ランクル300は「どこへでも行き、生きて帰ってこられる」をコンセプトに開発されたラダーフレーム構造の本格クロスカントリーSUVです。3.5L V6ツインターボで415PSを叩き出し、最低地上高225mmの悪路走破性は圧巻。その信頼性と耐久性は世界中の過酷な環境で実証済みです。
しかし、ファミリーカーとして使うとなると話は少し違ってきます。ラダーフレームゆえにフロア高が高く、3列目シートは「体育座り気味」と表現されることも多い。室内長もアルファードと比べると約520mm短く、子供3人を長時間乗せるには少々シビアです。
加えて現在のランクル300は人気が高すぎて、新車の納期が読めない状態が続いています。
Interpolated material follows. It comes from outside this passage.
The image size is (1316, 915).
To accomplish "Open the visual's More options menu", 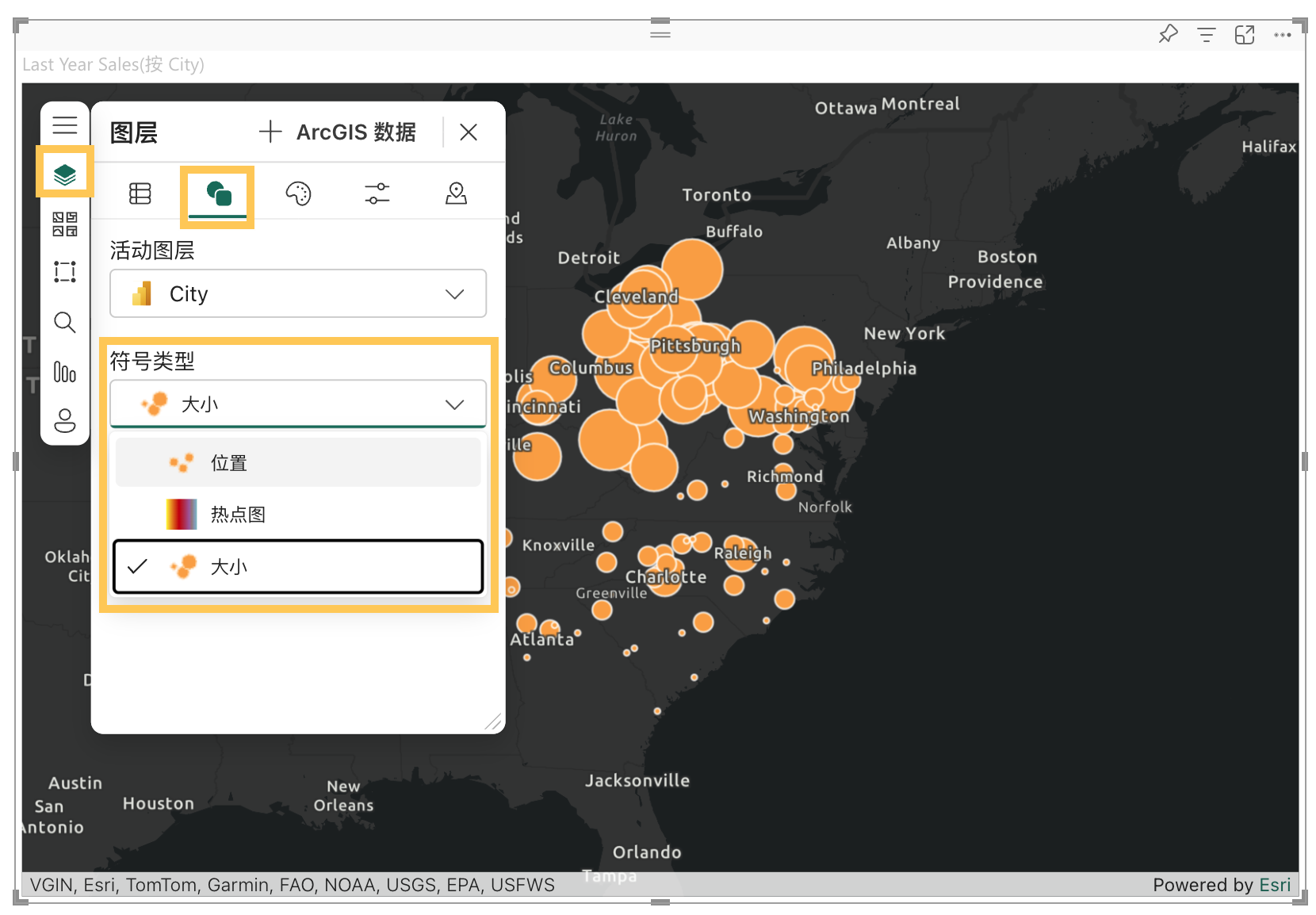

「今年中に乗りたい」という方には現実的な選択肢とは言いにくい状況です。

知人がランクル300を注文して「2年以上待った」と言っていました。その間にハイランダーの正規販売が始まってしまうかもしれない——そんなタイミングになってきています。
アルファードとの比較
3列目の快適性だけを比べるなら、アルファードはほぼ無敵です。それでもハイランダーを選ぶ理由は、「感情の問題」だと思っています。
アルファードの2列目は「地上を走るビジネスクラス」と称されるほどの豪華さ。3列目も国内ミニバン最高水準の広さと快適性を誇ります。純粋な「乗る人全員が快適」という点では、アルファードに敵う車はなかなかありません。